Exercise details:
Among the entries below, tally each line in which the word "will" is found, then state the tally alone.

--- START ---

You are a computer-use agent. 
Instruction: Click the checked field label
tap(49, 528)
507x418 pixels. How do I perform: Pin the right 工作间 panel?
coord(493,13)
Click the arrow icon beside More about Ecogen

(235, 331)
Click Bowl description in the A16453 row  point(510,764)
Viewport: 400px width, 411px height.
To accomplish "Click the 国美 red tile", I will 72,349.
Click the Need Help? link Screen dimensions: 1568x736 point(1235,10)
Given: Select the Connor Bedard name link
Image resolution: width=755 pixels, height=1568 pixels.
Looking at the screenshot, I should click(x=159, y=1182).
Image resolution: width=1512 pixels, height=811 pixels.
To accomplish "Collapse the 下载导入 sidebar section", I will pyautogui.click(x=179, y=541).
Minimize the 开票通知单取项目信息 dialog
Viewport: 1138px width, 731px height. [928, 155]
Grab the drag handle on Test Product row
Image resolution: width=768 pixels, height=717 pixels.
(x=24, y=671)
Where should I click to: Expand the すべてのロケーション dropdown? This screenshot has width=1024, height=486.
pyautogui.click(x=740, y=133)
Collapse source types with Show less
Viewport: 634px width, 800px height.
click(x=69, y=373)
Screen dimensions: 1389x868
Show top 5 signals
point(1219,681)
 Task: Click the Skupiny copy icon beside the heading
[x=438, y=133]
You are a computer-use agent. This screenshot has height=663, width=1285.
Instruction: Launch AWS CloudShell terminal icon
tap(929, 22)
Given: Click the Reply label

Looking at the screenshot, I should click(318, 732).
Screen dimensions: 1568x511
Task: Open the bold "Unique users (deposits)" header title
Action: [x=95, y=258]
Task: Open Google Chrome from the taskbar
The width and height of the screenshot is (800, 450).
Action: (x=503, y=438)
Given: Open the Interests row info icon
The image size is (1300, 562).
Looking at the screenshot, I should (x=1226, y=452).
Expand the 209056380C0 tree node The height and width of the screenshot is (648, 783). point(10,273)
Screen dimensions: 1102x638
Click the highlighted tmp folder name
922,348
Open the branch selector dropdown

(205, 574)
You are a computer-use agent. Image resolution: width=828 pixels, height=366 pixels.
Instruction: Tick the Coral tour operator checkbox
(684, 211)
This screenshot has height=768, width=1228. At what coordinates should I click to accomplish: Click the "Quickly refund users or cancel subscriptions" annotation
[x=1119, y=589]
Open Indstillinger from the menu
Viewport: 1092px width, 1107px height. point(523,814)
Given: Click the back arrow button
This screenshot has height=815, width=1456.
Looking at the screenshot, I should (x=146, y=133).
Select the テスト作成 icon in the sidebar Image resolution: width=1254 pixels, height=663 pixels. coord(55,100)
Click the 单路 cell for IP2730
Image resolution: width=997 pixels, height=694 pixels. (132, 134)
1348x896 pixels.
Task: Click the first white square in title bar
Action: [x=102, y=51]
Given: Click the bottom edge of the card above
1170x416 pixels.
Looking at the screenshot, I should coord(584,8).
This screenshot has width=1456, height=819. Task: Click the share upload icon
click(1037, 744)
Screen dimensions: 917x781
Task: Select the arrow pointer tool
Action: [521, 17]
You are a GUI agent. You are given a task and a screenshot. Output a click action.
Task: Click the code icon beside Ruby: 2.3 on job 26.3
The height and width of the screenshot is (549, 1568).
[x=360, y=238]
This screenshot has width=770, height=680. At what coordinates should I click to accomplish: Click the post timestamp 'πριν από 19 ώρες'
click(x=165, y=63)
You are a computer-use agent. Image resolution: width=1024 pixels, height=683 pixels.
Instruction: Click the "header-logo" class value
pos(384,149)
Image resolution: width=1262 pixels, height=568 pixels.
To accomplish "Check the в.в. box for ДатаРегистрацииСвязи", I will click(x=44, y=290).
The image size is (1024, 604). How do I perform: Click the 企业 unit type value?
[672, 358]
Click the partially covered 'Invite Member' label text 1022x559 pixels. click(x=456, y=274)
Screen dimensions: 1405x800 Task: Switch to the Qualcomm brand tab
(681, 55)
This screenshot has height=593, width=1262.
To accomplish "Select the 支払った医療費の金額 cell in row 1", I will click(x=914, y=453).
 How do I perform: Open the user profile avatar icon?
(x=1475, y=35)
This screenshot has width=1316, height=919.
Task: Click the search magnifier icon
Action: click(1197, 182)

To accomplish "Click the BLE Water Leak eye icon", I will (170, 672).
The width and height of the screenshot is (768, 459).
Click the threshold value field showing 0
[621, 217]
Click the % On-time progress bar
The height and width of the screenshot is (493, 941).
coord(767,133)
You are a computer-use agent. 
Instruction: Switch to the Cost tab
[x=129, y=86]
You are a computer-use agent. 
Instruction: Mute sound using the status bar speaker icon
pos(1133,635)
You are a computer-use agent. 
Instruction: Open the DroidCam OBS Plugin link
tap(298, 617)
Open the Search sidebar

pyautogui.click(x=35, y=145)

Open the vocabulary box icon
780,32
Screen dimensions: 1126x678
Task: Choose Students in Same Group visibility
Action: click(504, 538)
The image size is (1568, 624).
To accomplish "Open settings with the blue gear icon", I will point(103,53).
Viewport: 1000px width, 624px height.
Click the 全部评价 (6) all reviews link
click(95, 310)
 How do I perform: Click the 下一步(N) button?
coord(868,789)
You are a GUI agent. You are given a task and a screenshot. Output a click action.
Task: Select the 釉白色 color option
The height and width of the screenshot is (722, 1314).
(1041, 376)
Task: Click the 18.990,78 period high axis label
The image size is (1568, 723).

--- END ---

Output of the exercise:
6